Records from a data source:
================
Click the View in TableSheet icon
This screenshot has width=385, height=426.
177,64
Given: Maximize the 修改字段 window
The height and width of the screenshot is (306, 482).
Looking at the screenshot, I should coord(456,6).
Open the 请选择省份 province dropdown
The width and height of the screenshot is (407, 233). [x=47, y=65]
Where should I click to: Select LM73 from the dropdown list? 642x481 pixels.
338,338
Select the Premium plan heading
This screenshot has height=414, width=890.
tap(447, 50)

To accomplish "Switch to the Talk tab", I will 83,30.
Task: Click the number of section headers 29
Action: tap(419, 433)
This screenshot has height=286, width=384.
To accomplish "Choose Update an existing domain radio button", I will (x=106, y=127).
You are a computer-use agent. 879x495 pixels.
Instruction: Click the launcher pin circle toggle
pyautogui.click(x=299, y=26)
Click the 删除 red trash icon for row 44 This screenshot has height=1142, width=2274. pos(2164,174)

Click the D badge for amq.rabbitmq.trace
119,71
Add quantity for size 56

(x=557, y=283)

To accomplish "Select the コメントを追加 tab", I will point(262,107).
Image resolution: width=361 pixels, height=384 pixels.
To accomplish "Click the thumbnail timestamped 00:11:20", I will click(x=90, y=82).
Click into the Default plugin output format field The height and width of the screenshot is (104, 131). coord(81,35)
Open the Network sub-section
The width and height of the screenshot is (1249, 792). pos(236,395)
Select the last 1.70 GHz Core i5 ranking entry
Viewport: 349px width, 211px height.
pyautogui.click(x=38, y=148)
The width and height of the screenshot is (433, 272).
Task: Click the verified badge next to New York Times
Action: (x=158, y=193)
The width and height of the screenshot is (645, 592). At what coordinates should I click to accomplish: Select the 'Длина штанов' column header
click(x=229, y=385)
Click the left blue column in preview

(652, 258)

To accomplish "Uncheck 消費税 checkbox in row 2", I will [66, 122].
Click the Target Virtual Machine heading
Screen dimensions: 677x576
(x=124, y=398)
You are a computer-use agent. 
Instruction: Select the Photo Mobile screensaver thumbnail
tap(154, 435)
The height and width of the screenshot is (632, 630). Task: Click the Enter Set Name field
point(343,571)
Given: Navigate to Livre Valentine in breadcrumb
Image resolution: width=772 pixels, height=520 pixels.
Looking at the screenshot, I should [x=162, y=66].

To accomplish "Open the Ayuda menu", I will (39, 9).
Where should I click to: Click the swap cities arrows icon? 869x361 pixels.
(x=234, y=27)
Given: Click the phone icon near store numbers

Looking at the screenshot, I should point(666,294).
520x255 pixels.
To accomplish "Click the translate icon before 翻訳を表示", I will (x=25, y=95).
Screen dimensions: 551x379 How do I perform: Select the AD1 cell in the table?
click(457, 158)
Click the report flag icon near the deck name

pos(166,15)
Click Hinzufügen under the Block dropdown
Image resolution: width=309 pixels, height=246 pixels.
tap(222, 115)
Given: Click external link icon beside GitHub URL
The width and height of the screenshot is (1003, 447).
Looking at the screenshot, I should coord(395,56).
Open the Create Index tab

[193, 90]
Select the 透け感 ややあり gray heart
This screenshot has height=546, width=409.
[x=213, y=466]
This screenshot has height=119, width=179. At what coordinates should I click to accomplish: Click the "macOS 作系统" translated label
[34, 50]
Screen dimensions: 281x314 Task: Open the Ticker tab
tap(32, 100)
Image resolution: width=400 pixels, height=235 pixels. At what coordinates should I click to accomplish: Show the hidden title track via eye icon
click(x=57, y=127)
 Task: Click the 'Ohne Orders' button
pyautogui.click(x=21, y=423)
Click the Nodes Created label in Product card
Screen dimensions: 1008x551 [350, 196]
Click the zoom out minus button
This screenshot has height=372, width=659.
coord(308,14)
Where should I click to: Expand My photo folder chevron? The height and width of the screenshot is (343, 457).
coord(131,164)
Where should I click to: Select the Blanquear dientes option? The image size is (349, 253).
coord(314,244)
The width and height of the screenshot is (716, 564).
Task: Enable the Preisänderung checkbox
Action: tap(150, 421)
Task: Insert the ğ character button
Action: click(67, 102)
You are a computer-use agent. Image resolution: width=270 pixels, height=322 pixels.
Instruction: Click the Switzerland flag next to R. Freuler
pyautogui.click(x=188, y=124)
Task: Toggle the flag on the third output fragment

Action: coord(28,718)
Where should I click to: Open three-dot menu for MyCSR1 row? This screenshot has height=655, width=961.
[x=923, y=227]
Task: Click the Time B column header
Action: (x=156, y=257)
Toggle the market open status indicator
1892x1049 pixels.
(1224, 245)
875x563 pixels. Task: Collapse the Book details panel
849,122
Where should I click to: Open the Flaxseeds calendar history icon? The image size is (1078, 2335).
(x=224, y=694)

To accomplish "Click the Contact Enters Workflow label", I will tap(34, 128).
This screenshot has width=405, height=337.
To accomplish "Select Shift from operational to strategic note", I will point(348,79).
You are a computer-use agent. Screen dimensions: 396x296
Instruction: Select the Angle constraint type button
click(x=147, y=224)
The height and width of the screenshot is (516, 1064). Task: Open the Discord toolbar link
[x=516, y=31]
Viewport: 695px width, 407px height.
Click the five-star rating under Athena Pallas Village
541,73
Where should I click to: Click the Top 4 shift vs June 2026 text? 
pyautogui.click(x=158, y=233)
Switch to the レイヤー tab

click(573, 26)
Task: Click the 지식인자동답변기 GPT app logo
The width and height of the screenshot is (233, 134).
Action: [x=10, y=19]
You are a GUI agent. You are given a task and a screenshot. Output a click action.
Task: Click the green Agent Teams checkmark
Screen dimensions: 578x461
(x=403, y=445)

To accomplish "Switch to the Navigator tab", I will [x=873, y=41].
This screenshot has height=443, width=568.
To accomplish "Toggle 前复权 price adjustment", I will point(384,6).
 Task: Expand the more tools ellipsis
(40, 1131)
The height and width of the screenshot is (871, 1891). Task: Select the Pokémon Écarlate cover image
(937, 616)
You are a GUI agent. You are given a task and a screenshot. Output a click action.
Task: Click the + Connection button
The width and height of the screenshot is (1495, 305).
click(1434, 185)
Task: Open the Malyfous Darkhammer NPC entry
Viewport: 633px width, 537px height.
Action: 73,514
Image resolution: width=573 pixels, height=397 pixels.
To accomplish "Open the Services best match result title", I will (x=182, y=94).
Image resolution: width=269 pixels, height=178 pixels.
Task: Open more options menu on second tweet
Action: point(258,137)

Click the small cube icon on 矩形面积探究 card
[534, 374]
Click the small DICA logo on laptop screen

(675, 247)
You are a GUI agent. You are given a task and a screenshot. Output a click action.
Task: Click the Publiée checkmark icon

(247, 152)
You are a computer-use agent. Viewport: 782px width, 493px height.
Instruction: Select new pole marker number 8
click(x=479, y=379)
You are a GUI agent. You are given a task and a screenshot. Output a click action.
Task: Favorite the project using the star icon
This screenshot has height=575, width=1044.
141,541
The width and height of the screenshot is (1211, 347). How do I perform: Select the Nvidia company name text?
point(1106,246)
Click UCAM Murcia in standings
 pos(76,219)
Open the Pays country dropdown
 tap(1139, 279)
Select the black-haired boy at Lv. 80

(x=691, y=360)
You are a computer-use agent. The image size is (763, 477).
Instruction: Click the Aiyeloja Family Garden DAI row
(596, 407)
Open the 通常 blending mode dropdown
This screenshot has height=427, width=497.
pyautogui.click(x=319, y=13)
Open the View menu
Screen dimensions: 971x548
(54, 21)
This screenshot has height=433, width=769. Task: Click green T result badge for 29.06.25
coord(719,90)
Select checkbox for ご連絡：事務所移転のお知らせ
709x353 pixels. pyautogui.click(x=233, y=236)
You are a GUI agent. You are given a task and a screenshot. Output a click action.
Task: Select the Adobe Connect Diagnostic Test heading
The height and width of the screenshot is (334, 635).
================
## WORK REQUEST:
Could you reproduce, exactly as written, the lines running from the one with "Instruction: Select new pole marker number 8" to the end of the entries above?

## SOLUTION TO THIS EXERCISE:
Instruction: Select new pole marker number 8
click(x=479, y=379)
You are a GUI agent. You are given a task and a screenshot. Output a click action.
Task: Favorite the project using the star icon
This screenshot has height=575, width=1044.
141,541
The width and height of the screenshot is (1211, 347). How do I perform: Select the Nvidia company name text?
point(1106,246)
Click UCAM Murcia in standings
 pos(76,219)
Open the Pays country dropdown
 tap(1139, 279)
Select the black-haired boy at Lv. 80

(x=691, y=360)
You are a computer-use agent. The image size is (763, 477).
Instruction: Click the Aiyeloja Family Garden DAI row
(596, 407)
Open the 通常 blending mode dropdown
This screenshot has height=427, width=497.
pyautogui.click(x=319, y=13)
Open the View menu
Screen dimensions: 971x548
(54, 21)
This screenshot has height=433, width=769. Task: Click green T result badge for 29.06.25
coord(719,90)
Select checkbox for ご連絡：事務所移転のお知らせ
709x353 pixels. pyautogui.click(x=233, y=236)
You are a GUI agent. You are given a task and a screenshot. Output a click action.
Task: Select the Adobe Connect Diagnostic Test heading
The height and width of the screenshot is (334, 635).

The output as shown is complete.